» **Stated goal 1**: Condense the paragraph of the thread that begins "Fife, tree and niner were created" into one shorter sentence that keeps its main facts.

» **Selection**:
It was believed that certain sounds (e.g. v, th) were hard to understand over the radio, particularly with high ambient background noise.

We were taught "fife" and "tree" in Basic but only noobs used them in real life.
 
.....tree......fibe.....niner......and sometimes when I get tongue twisted ....I've said..cleared to land.....one way one.......
 
It was believed that certain sounds (e.g. v, th) were hard to understand over the radio, particularly with high ambient background noise.

We were taught "fife" and "tree" in Basic but only noobs used them in real life.

Fife, tree and niner were created in the early days of marine radio long before airplanes carried radios. Largely due to the radio quality and HF frequencies that can really distort the transmission.
 
I say "niner" and "slant" as in "C172 slant Golf". Is "slant" in the AIM?
 
Does anyone know why fife and tree are recommended instead of five and three? Niner is obvious but I don't see the potential for misunderstanding with five and three.

Bureaucrats. If changing one was good, then changing more is better, right?
 
Bureaucrats. If changing one was good, then changing more is better, right?

:rolleyes2: you've never had to communicate on HF on a stormy night, or tried to understand a non native English speaker who doesn't form vowels the same way. This stuff was NOT brought about by bureaucrats, rather by professionals who needed to come up with an international standard that could be pronounced and understood by everyone over poor radio propagation conditions.
 
My Reg is N8843P Ive got three of them in there. I happen to use "Tree" so it doesn't sound like im saying 8,8,40,P. I dont say fow-er or pa-paa.
 
My Reg is N8843P Ive got three of them in there. I happen to use "Tree" so it doesn't sound like im saying 8,8,40,P. I dont say fow-er or pa-paa.

We have a guy near here with a number similar to yours. He'd say it as "four-three-pop".
 
I usually don't do anything special, not even niner. But I do say "kuhbeck" for Q because I speak French and "kwebeck" sounds so wrong. "Kuhbeck" isn't quite right either, but close enough :)
 
I usually don't do anything special, not even niner. But I do say "kuhbeck" for Q because I speak French and "kwebeck" sounds so wrong. "Kuhbeck" isn't quite right either, but close enough :)

I thought the phonetic pronunciation was Kay-beck.

» **Stated goal 2**: Rewrite the stretch of the records from the line containing "Click the yellow 搜索引擎 bar" through the line containing "Insert a link" as a Markdown table with the columns Row and Line. Number each line in Row, and leave out blank lines.

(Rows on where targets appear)
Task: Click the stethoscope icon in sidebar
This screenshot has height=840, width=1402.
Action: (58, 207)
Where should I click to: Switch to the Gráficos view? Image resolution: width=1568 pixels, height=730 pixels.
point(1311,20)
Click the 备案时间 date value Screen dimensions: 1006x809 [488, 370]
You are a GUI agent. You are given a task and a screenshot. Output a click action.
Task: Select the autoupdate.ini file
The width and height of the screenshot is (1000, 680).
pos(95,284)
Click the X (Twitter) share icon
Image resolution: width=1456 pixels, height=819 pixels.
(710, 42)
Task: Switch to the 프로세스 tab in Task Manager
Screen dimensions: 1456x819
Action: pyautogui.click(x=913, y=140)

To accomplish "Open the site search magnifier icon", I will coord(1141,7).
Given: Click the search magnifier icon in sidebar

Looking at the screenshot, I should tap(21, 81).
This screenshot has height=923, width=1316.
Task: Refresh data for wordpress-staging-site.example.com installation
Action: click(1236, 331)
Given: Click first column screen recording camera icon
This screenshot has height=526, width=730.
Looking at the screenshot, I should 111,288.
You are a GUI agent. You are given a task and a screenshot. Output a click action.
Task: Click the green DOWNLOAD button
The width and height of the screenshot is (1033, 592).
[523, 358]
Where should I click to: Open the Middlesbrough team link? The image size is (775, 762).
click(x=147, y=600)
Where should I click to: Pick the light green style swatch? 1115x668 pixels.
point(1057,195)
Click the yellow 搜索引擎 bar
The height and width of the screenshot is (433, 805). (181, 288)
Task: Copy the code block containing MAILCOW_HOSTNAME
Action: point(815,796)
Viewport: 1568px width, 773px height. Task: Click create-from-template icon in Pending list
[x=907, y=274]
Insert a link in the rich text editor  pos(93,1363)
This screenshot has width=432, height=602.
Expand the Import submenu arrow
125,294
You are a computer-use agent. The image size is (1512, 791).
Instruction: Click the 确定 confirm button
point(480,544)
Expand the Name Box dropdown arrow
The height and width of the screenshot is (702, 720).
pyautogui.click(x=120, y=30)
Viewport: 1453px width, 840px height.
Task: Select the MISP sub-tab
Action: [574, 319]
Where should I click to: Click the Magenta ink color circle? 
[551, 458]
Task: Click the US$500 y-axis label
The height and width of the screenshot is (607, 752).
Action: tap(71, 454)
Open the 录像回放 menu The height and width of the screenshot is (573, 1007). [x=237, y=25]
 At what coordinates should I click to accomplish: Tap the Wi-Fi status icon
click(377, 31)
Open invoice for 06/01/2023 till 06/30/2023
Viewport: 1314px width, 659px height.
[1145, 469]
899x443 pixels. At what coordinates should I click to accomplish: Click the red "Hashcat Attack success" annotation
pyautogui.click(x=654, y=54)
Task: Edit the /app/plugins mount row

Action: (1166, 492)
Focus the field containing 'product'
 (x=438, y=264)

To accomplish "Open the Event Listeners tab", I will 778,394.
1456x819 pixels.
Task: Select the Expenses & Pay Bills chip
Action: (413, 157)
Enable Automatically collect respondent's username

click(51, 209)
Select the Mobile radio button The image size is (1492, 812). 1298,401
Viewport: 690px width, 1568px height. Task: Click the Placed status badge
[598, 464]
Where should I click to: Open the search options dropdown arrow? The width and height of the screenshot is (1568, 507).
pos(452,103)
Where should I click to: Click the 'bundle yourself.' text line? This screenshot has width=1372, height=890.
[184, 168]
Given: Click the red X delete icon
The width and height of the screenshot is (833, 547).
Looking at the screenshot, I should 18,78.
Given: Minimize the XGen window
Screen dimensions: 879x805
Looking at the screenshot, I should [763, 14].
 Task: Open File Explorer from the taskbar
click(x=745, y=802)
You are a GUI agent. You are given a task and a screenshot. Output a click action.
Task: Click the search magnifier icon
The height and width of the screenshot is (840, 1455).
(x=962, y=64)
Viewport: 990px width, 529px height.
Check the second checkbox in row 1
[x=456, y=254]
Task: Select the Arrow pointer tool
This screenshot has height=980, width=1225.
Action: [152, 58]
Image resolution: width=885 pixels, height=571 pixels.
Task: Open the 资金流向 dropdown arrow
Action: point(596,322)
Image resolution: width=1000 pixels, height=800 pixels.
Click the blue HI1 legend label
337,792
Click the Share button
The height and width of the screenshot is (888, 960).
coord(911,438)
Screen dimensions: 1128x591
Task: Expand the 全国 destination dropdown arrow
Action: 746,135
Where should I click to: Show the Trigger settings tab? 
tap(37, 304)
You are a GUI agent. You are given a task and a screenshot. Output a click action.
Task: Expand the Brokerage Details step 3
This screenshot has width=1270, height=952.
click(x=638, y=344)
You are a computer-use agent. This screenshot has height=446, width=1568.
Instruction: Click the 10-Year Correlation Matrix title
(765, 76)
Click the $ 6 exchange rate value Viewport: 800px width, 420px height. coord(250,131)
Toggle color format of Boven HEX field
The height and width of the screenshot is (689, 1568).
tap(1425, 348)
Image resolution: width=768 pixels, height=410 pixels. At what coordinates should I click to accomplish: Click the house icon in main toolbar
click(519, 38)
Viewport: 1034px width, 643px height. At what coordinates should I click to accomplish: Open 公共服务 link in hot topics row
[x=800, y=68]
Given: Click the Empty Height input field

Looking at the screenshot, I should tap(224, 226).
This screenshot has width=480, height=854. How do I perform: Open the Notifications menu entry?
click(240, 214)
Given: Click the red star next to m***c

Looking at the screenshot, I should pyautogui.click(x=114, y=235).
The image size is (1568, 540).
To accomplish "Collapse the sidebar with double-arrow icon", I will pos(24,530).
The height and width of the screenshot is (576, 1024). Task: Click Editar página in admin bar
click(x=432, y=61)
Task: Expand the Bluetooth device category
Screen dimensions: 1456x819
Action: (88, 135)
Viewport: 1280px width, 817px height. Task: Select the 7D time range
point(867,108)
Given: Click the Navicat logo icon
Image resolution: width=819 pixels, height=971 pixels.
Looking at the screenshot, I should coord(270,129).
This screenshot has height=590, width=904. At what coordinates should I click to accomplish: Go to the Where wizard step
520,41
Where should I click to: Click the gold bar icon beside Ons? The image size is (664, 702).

» **Result 1**: "Fife," "tree," and "niner" come from early marine radio, before airplanes carried radios, mainly because radio quality and HF frequencies could badly distort transmissions.

» **Result 2**:
| Row | Line |
|---|---|
| 1 | Click the yellow 搜索引擎 bar |
| 2 | The height and width of the screenshot is (433, 805). (181, 288) |
| 3 | Task: Copy the code block containing MAILCOW_HOSTNAME |
| 4 | Action: point(815,796) |
| 5 | Viewport: 1568px width, 773px height. Task: Click create-from-template icon in Pending list |
| 6 | [x=907, y=274] |
| 7 | Insert a link in the rich text editor  pos(93,1363) |